Palos con gusto no duelen

¿Qué hacemos, entonces, con esas hembras complacientes que, sin tener miedo de su pareja aunque ésta les pegue, y usando su libre voluntad, piensan que unos apalizamientos de vez en vez les merecen la pena?

Convido a las feministas a que hagan suya esta nueva reivindicación "de género": que las mujeres maltratadas que defiendan a su pareja vayan también a la cárcel por incitación pública a la violencia. Ah, pero, ¿que resulta que de eso no se habla porque no es buenista, y si no es buenista no es políticamente correcto, y si no es políticamente correcto no se tiene por qué enterar el Ministerio de Igualdad?

¿Qué hacemos, entonces, con esas hembras complacientes que, sin tener miedo de su pareja aunque ésta les pegue, y usando su libre voluntad, piensan que unos apalizamientos de vez en vez les merecen la pena porque a cambio ellas sienten esa íntima satisfacción o comodidad de seguir el tradicional "rol" pasivo, subalterno, el inconfesado placer del sometimiento, de cumplir órdenes sin pensar, tan oscuro pero tan real? El caso de la compañera ("compuñera", más bien) de ese tipo que ha provocado un coma crítico a un ángel de la guarda por defenderla de quien califica como "bellísima persona" es mucho más habitual de lo que jamás reconocerán en el Ministerio de Igualdad. Nunca tampoco hemos visto a esas señoras ataviadas de furgoneteras que hacen el signo vaginal con las manos protestar ante quien corresponda contra esa porción importante de buenas samaritanas de ojos morados que les están echando por tierra su fantasía políticamente correcta, más simplona que el mecanismo de una chupeta.
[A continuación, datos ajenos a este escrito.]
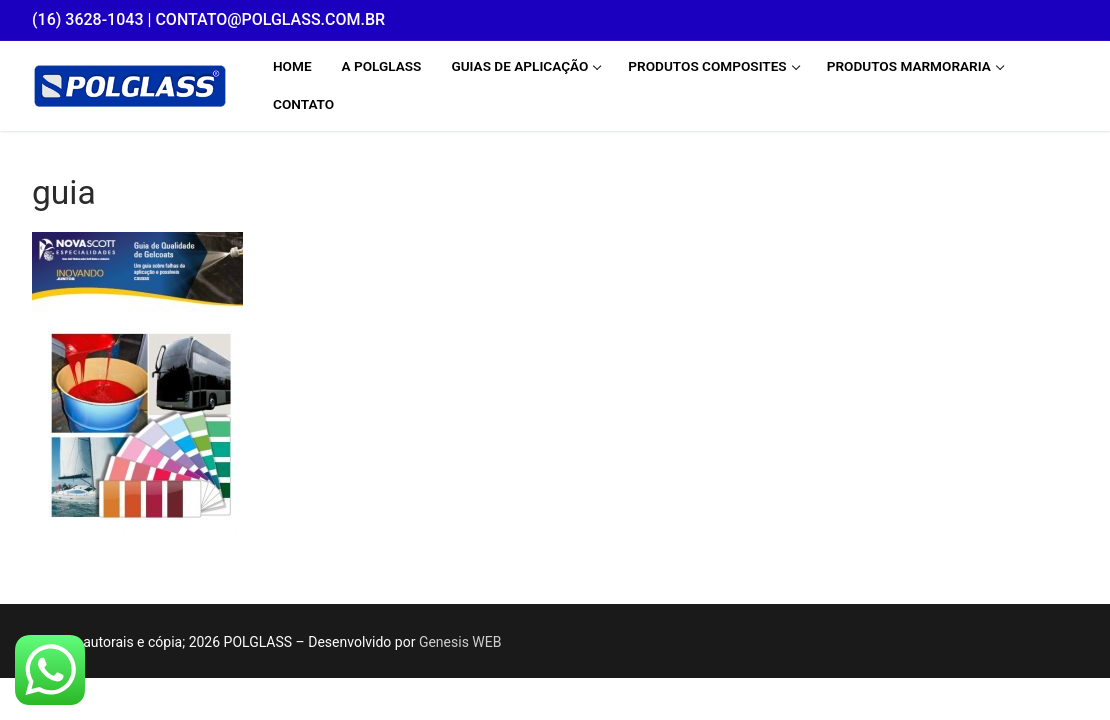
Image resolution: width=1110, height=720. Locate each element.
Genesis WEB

No hace falta leer a William Faulkner para enterarse de que en el profundo sur, tras la guerra civil que manumitió a los esclavos algodoneros, hubo muchos que permanecieron junto a los "massas" del látigo teóricamente como criados y mayordomos, amas de cría y tatas, pero en realidad, de puertas adentro, como lo que habían sido siempre: esclavos. Nunca se habían dedicado a otra cosa y no otra cosa sabían ser. Pero lo peor: no querían tampoco. Y lo hacían con algo que podríamos calificar (con pudor) de gusto. De satisfacción por no desmandarse. El miedo a la libertad, que no vamos a descubrir ahora. Lo de aquellos que se habían acostumbrado a ser considerados semihumanos es como los palos gustosísimos que recibía en plena calle la esclava de la "bellísima persona" y que alguien se atrevió a contradecir. Las feministas quizás digan ahora que el hombre que está entre la vida y la muerte se lo buscó porque alteró el normal diálogo democrático entre dos iguales de géneros distintos, uno que pateaba y otra que, decidiendo soberanamente sobre su cuerpo, optaba por esa forma de vida alternativa.

En mi pueblo hay un refrán: "palos con gusto no duelen". Todavía estamos a tiempo de que la maltratada denuncie al hombre que está en el hospital en estado crítico por paternalista, o sea, al final por fascista. Quién le había dicho a él que las mujeres no pueden elegir ser despachurradas por su maromo.